Remercié, cet éducateur spécialisé n’en est cependant pas resté là. En février 2013, il saisit le conseil de prud’hommes de Saint-Denis, estimant que son licenciement n’est pas fondé. Vincent C. soutient alors que les propos qu’il a tenus sur Facebook étaient d’ordre privé, dans la mesure seuls ses « amis » et les « amis de ses amis » y avaient accès. Selon lui, un tel paramétrage avait pour effet de modifier la portée des insultes proférées, et donc l’éventuelle sanction qui aurait dû en découler.
Au total, l’internaute réclame plus de 130 000 euros à son ex-employeur, au titre de dommages et intérêts et d’indemnités de licenciement non versées.
Accès des « amis des amis » : le caractère privé n'est « plus maintenu »
La suite est connue. La justice a donné raison à l’entreprise. Les conseillers prud’homaux ont en effet suivi l’avocat de l’employeur, qui affirmait à l’appui du constat d’huissier que les propos de Vincent C. étaient « publics », car accessibles à la quasi-totalité de ses collègues de travail ainsi qu’à des personnes extérieures à l’association.
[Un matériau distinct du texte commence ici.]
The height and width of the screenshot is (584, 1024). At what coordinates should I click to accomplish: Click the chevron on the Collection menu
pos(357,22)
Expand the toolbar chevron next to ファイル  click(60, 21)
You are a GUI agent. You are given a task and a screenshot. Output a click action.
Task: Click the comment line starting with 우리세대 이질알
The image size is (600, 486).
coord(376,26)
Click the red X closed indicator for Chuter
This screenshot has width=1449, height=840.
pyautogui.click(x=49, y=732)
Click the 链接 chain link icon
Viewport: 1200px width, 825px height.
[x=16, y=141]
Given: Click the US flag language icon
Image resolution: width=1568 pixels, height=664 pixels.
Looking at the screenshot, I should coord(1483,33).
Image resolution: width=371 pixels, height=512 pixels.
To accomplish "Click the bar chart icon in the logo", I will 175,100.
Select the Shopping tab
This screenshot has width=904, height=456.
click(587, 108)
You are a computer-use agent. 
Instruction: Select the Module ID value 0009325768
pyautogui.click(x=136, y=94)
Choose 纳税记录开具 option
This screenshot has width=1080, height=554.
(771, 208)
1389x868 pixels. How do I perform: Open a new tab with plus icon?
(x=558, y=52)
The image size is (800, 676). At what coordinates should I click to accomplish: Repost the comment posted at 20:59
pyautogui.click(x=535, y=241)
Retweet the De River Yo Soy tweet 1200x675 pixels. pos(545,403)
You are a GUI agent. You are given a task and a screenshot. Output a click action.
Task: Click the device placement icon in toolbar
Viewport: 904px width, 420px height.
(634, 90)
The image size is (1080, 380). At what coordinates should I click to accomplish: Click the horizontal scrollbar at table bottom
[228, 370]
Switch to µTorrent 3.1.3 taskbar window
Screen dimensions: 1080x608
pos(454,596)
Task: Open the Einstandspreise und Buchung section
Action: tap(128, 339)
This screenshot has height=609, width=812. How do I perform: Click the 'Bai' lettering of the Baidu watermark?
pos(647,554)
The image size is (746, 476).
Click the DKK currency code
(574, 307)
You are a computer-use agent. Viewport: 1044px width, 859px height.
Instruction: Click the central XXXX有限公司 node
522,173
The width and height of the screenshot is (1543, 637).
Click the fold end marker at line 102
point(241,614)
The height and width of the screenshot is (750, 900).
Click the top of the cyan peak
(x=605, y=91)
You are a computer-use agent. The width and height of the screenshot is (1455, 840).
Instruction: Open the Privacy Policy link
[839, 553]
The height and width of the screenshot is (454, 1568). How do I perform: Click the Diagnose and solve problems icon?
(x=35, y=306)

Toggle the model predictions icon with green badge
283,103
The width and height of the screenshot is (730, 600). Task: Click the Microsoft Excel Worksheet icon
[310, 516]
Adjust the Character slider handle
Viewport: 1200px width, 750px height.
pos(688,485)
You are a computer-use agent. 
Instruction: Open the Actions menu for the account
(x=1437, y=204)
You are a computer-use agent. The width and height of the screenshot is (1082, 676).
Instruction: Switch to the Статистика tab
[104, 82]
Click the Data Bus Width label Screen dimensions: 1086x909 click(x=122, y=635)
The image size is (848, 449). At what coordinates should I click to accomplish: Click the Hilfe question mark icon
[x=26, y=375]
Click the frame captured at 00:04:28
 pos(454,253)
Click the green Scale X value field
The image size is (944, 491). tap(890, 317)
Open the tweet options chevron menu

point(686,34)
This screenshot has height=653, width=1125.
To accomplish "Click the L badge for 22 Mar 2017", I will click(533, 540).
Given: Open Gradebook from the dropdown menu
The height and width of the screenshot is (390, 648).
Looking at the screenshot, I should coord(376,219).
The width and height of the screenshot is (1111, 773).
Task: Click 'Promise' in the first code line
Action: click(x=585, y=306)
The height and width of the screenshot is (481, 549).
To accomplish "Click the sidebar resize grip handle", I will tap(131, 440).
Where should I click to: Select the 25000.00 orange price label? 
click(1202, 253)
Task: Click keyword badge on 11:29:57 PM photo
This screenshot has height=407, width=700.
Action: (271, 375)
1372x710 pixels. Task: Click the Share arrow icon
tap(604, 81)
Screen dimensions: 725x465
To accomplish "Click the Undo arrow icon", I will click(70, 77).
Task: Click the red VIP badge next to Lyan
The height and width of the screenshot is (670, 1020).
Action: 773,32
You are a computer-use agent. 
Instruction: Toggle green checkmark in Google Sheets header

Dans leur décision, que nous avons pu consulter, les magistrats ont ainsi relevé que le caractère privé n’était « plus maintenu » dès lors que « tous ses amis et amis de ses amis » avaient accès à sa page Facebook.
Une fois cette étape franchie, le conseil de prud’hommes a confirmé que les propos litigieux étaient « non conformes à la liberté d’expression » du salarié. « Si Facebook est ce réseau social permettant à tout utilisateur de communiquer et d’échanger, néanmoins, il ne peut être admis que Monsieur C. puisse l’utiliser pour déballer et afficher par là même ses ressentis et critiques aussi invraisemblables à l’égard de [son employeur] » indique la décision, dans une sorte d’avertissement très clair en direction du mis en cause.
Les magistrats ont par ailleurs pris en considération la fonction du salarié pour appuyer leur jugement : « Vincent C. étant éducateur spécialisé, de par sa fonction et l’image qu’il est censé inculquer, se devait et se doit d’observer une ligne de conduite exemplaire dans la communication et les échanges sur ce réseau social Facebook, entre autres ».
Concluant que ces propos étaient donc « constitutifs de faute grave », la justice n’a pas donné suite aux prétentions de l’ex-salarié. Elle a cependant condamné l’association qui l’employait à lui verser 2 952,92 euros d’indemnités, pour une irrégularité dans la procédure de licenciement (sa lettre de convocation à l’entretien préalable de licenciement n’a été envoyée ni en recommandé ni en remise en main propre contre récépissé).
L’affaire devrait se poursuivre en appel
Ce dossier devrait cependant être à nouveau débattu devant les tribunaux. L’avocat du salarié, Maître Bruno Agliany, a indiqué à la presse régionale qu’il allait faire appel de cette décision. L’intéressé conteste le raisonnement du conseil des prud’hommes, en particulier parce que le constat d’huissier a selon lui été réalisé en passant par le compte Facebook d'un « ami » du salarié.
On rappellera également que la Cour de cassation a considéré l’année dernière dans un arrêt de principe qu’une page Facebook dont l’accès est réservé « aux seules personnes agréées par [son propriétaire], en nombre très restreint », et de telle sorte que ces internautes forment « une communauté d’intérêts », revêt un caractère privé. Or ici, les juges n’ont guère motivé leur décision, ne faisant par exemple aucune mention du nombre d’amis pouvant potentiellement accéder aux propos en question. Affaire à suivre donc.